__SUPPLIED DATA__.
★ ★ ★
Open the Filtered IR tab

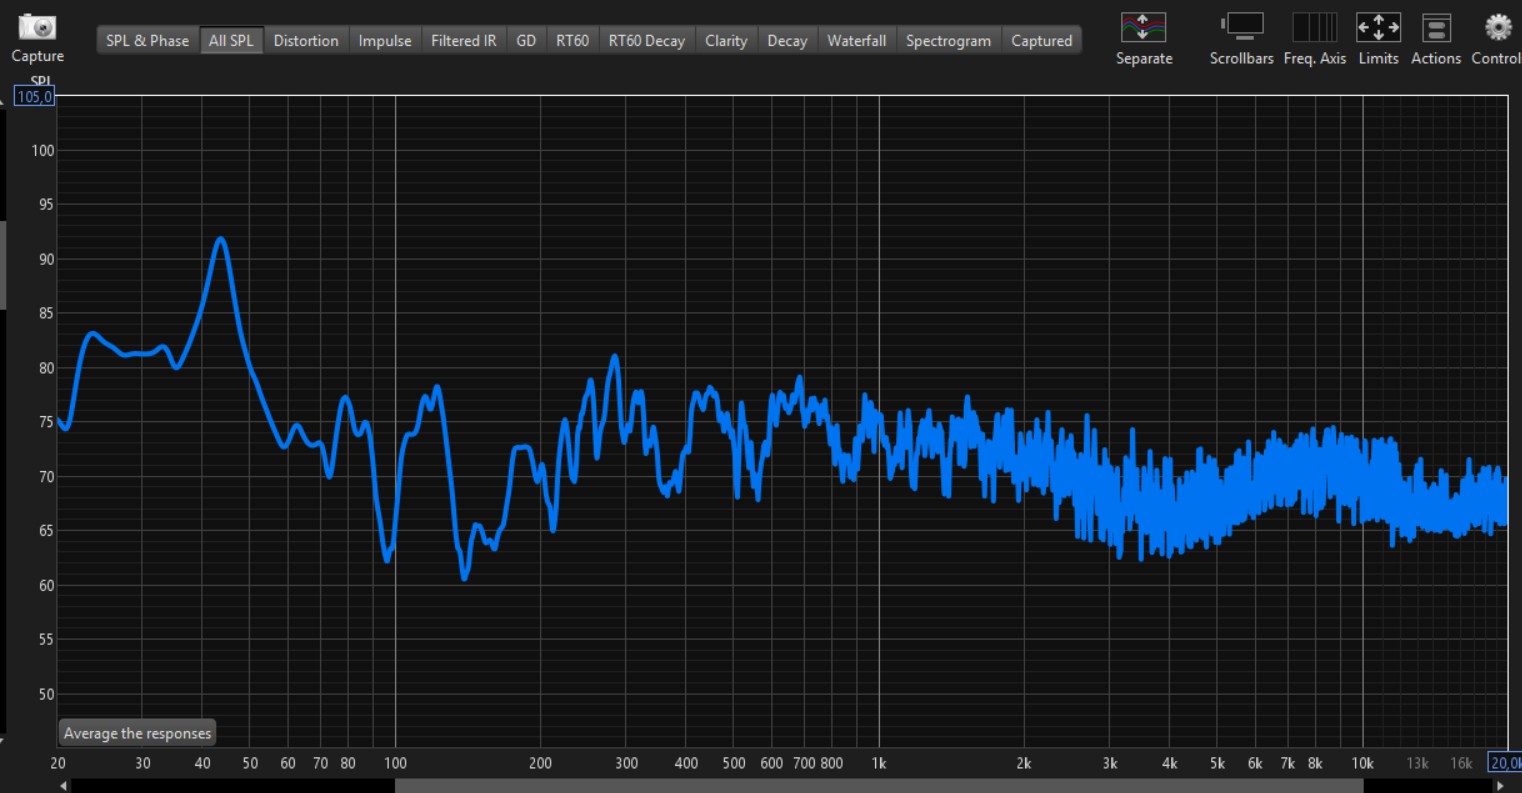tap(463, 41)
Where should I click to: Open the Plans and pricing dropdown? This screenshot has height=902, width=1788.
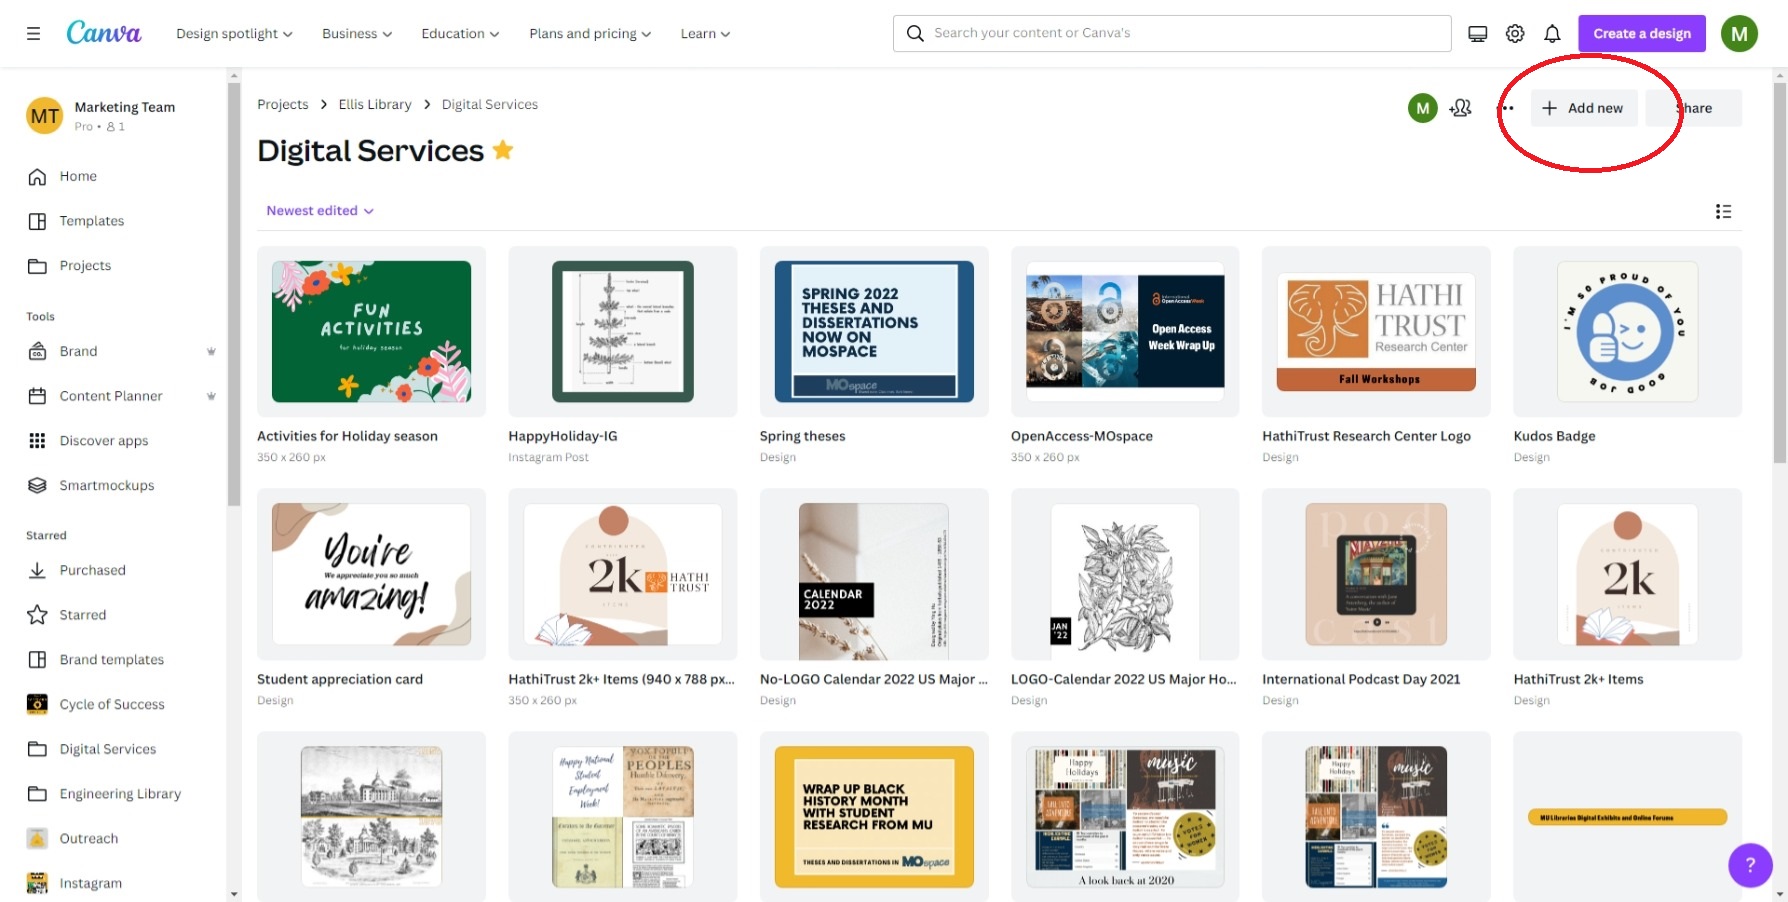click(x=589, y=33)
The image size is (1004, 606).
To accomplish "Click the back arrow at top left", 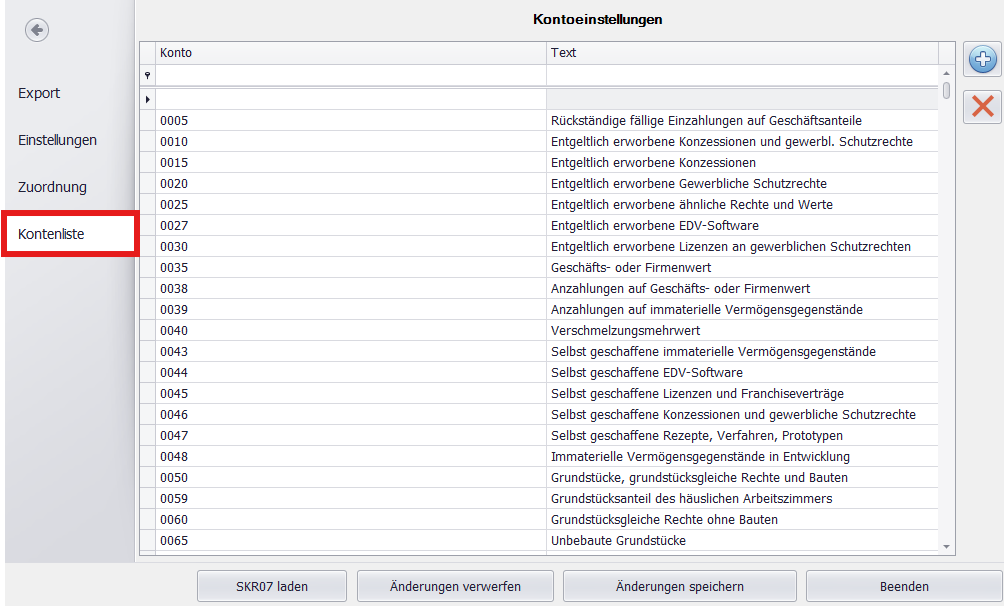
★ ★ ★
__PROBLEM DESCRIPTION__.
What is needed is a verbatim copy of every entry, with the pictures omitted.

__YOUR SOLUTION__.
Open the Filtered IR tab

tap(463, 41)
Where should I click to: Open the Plans and pricing dropdown? This screenshot has height=902, width=1788.
click(x=589, y=33)
The image size is (1004, 606).
To accomplish "Click the back arrow at top left", 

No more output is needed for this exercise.